5) `photo_groups` (grouping output)

Store:

group_id (PK)
run_id (FK)
group_type (ml_similar | manual_selection)
average_similarity
cover_asset_id
status (new | in_review | reviewed | archived)
created_at, updated_at

6) `group_items` (membership + decision)

Store:

group_id (FK)
asset_id (FK)
rank
decision (undecided | keep | delete)
decided_at

Purpose: persist selection results from pairwise flow.

7) `cleanup_actions` (what user did to clean)

Store:

action_id (PK)
group_id
asset_id
action_type (add_to_pickone_album | restore | skip)
action_status (pending | done | failed)
error_message
created_at, completed_at

Purpose: durable clean-up results/history and retry queue for failures.

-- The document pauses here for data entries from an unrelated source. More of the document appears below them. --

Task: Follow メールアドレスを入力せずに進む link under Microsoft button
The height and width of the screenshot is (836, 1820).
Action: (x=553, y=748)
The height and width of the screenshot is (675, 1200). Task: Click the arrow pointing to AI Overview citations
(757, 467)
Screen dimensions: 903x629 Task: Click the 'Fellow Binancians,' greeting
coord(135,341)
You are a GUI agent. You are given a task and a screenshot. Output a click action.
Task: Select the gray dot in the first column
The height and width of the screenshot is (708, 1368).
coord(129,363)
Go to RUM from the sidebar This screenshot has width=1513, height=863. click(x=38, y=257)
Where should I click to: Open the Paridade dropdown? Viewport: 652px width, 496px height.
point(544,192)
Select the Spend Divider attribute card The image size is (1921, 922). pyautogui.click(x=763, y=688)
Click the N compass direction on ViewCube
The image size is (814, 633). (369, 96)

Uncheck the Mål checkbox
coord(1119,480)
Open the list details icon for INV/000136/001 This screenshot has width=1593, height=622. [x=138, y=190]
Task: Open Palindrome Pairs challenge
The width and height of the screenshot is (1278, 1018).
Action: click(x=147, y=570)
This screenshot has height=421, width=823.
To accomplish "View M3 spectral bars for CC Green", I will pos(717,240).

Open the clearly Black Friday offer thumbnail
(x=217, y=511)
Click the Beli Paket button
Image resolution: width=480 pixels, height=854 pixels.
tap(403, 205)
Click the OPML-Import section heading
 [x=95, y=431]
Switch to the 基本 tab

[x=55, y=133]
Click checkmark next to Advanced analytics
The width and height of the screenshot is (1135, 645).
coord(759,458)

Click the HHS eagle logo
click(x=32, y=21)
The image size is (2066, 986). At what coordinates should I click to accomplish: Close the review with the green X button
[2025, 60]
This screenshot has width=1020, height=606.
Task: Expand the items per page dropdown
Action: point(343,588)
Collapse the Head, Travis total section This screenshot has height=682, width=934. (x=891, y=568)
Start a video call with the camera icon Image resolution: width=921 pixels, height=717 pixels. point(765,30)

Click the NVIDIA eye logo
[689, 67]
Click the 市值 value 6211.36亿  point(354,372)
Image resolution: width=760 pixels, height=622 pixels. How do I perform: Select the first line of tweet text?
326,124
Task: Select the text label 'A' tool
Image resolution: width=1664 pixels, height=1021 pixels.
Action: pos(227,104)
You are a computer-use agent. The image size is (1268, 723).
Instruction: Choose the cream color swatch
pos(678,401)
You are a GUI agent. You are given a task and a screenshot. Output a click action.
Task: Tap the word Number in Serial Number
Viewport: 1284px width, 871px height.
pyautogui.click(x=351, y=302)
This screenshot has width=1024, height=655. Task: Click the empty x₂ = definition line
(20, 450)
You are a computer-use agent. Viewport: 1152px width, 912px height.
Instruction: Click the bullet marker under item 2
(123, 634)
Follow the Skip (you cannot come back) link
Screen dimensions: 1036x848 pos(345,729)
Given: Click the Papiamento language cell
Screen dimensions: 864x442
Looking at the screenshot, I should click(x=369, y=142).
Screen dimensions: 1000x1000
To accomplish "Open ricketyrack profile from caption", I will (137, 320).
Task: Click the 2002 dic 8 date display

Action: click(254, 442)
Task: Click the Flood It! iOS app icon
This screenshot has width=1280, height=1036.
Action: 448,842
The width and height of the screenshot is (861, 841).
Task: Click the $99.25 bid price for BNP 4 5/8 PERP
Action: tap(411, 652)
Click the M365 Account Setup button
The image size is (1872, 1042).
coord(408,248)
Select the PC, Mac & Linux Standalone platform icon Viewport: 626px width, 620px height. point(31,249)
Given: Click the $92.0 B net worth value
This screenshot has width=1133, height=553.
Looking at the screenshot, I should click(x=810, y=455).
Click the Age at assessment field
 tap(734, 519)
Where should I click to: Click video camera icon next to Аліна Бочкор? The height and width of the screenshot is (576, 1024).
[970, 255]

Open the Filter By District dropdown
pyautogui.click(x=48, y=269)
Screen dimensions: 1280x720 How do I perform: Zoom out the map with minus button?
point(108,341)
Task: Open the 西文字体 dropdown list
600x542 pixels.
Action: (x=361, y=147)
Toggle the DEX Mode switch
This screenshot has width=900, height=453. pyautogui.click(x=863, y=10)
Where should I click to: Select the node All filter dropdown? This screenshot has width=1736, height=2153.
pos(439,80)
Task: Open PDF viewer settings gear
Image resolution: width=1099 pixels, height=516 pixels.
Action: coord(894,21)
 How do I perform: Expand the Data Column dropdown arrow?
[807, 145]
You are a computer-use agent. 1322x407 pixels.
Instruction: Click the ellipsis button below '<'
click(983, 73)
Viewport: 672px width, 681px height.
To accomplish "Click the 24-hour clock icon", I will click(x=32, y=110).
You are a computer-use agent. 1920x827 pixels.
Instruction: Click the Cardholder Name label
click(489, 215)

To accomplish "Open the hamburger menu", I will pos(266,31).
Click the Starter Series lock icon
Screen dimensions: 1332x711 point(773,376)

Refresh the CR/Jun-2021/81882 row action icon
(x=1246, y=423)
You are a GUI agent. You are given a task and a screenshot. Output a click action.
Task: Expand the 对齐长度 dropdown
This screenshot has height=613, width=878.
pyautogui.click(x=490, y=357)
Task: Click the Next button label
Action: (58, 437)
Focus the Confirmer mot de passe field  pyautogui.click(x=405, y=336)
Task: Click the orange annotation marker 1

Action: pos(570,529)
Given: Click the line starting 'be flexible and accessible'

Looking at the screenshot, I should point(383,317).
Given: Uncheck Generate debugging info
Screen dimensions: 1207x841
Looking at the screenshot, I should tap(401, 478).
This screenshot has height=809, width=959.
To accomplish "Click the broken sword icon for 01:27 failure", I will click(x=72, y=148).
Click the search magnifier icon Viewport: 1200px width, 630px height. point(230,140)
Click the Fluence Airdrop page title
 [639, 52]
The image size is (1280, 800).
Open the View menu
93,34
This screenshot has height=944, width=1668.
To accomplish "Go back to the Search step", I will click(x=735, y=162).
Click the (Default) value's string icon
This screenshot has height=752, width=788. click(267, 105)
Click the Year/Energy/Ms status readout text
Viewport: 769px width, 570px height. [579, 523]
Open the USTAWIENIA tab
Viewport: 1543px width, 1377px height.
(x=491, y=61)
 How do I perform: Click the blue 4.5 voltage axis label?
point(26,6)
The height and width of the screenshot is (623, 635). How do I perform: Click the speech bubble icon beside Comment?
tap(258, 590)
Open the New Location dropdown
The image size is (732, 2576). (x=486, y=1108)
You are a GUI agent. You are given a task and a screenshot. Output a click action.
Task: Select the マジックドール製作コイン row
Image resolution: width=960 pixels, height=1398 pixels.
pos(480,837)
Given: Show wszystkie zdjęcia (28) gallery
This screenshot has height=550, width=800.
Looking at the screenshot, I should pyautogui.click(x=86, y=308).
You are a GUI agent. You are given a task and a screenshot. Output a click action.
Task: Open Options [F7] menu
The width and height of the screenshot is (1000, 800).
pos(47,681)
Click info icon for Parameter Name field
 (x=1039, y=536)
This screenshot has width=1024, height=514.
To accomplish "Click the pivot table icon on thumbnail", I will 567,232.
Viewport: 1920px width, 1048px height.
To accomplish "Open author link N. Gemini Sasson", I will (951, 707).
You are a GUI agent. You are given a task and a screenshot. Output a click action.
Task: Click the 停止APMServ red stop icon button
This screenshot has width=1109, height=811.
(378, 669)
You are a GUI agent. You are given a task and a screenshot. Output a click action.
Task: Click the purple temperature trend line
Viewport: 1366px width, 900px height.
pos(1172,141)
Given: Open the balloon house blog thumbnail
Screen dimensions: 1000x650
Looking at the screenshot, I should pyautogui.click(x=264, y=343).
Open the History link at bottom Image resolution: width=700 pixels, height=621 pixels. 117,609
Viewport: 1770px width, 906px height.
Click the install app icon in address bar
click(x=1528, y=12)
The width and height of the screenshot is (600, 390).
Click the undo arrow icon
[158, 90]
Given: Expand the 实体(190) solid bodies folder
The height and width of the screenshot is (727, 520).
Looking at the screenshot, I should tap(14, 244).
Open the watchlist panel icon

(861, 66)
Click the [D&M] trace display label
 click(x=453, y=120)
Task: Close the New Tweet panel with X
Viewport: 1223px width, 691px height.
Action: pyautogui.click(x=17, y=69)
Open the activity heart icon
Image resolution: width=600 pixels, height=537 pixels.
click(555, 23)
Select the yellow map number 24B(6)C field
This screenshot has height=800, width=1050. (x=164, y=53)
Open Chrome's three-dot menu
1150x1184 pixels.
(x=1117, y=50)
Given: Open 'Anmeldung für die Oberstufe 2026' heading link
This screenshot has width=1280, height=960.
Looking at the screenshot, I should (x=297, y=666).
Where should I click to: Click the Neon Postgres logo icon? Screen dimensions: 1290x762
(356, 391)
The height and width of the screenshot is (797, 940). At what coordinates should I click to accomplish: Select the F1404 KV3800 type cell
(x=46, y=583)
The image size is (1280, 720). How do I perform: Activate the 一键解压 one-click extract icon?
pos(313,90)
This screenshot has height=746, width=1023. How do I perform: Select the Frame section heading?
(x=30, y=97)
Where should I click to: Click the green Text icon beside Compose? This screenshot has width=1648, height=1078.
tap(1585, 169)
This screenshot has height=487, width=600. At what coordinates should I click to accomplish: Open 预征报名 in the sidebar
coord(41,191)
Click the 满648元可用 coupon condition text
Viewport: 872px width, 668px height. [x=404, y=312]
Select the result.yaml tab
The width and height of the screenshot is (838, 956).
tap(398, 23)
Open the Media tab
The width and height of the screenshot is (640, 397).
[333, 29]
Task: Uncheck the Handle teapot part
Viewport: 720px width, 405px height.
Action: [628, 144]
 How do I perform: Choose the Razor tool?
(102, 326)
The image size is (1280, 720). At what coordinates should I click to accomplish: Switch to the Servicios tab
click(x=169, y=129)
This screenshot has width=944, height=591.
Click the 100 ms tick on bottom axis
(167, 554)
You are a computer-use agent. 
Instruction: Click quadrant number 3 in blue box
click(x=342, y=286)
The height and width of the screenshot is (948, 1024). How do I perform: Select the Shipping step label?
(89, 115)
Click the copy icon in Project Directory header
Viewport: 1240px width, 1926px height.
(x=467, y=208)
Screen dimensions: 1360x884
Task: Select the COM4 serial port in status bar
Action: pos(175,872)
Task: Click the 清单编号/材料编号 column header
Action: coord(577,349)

8) `manual_import_batches` (manually added photos)

Store:

batch_id (PK)
created_at
source_label (optional)
asset_count

And map imported assets via assets.source='manual' + group_type='manual_selection'.

Cache Policy (What To Cache, Not Treat As Source Of Truth)

DB-backed cache (survives restart, safe to regenerate)

embeddings
photo_groups from ML runs
is_in_pickone_album flags (refresh opportunistically)

Memory-only cache (fast UI)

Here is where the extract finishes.